TRY IT: Your answer must be the lines from the first one in the material through the line with "Task: Click the CoinGecko logo watermark", retyped exactly and with no pictures.

EXERCISE DATA:
= = =

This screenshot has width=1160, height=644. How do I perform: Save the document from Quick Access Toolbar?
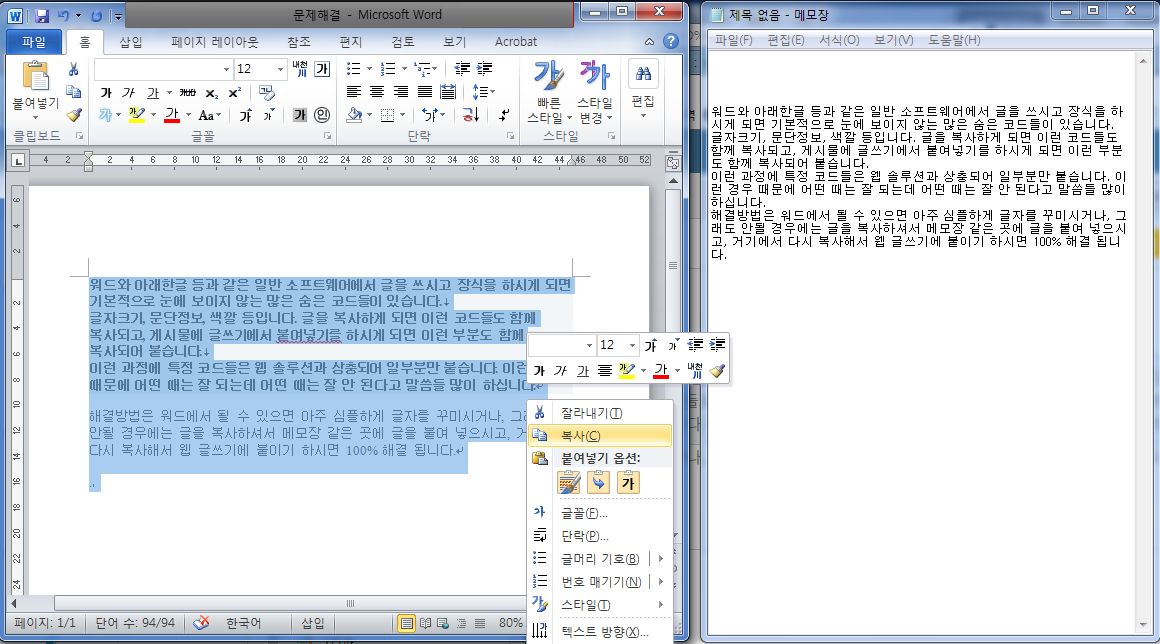[42, 16]
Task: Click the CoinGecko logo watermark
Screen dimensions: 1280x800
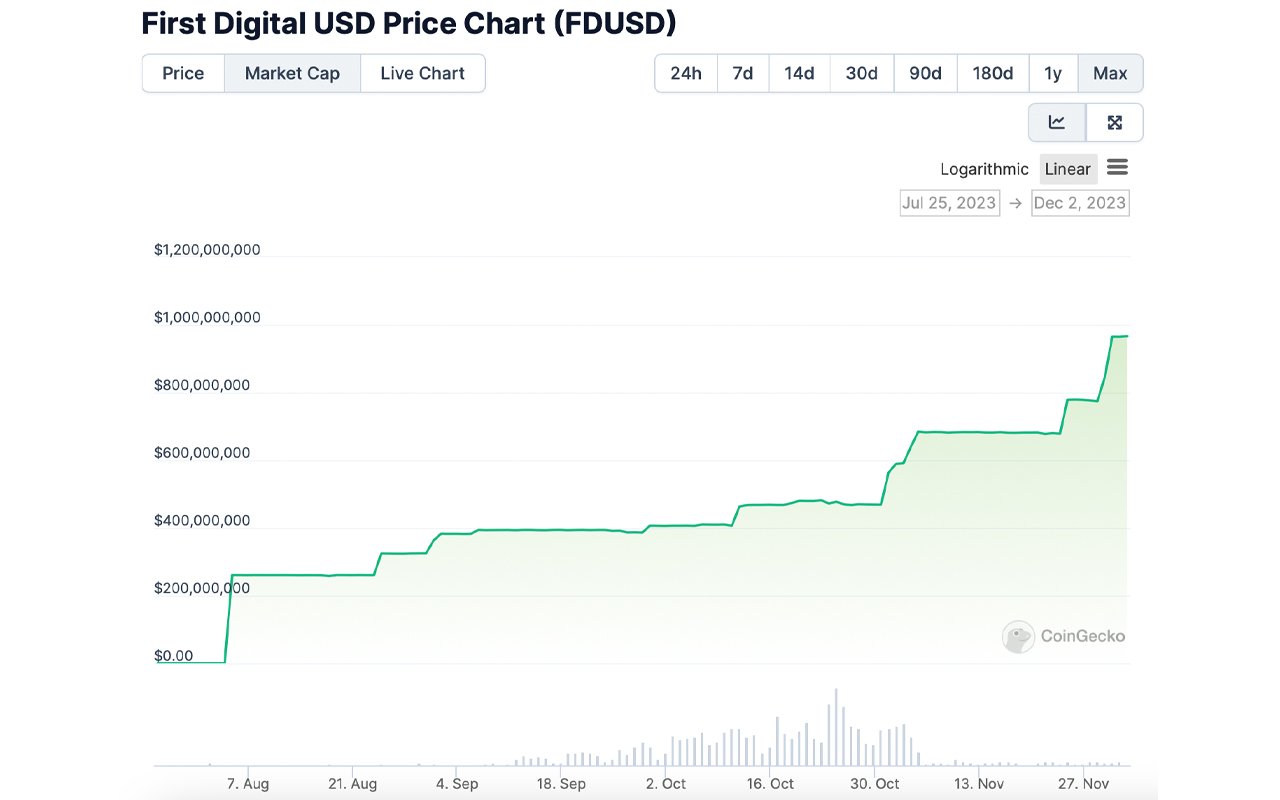Action: (1064, 636)
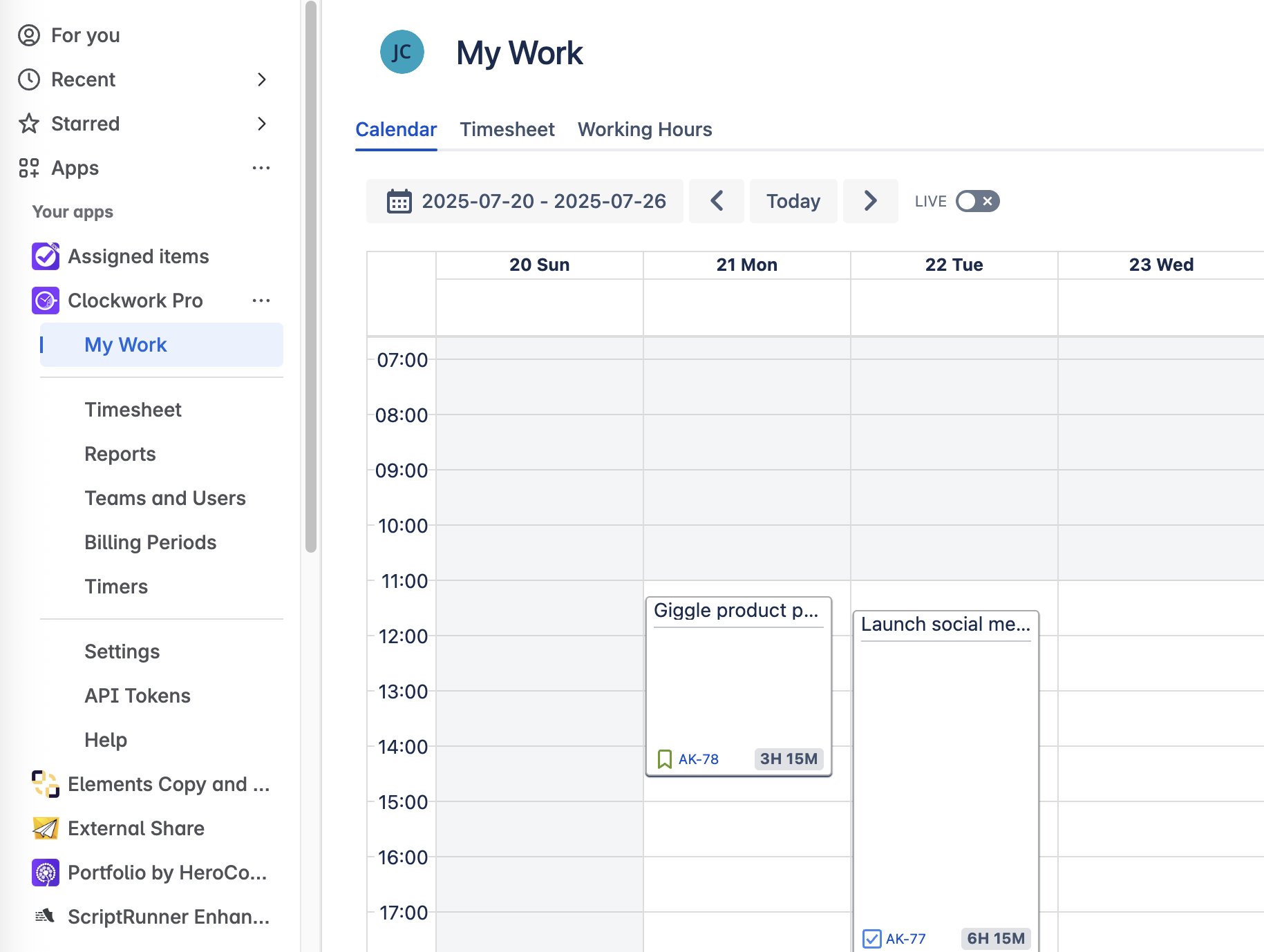Open the Assigned items app icon
The image size is (1264, 952).
tap(46, 256)
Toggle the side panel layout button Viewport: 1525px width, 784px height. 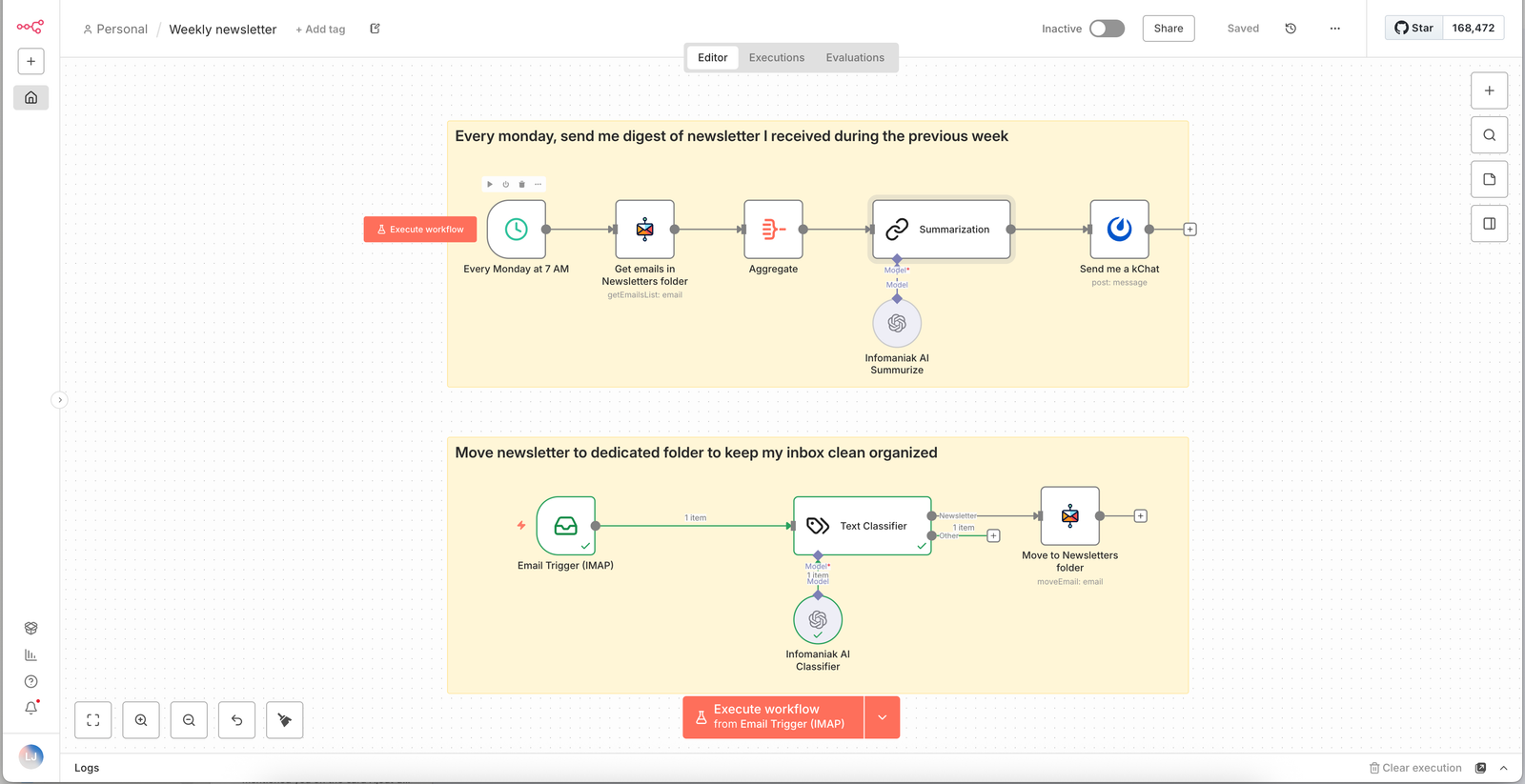pos(1489,224)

= = =

ANSWER BOX:
This screenshot has width=1160, height=644. How do I perform: Save the document from Quick Access Toolbar?
[42, 16]
Task: Click the CoinGecko logo watermark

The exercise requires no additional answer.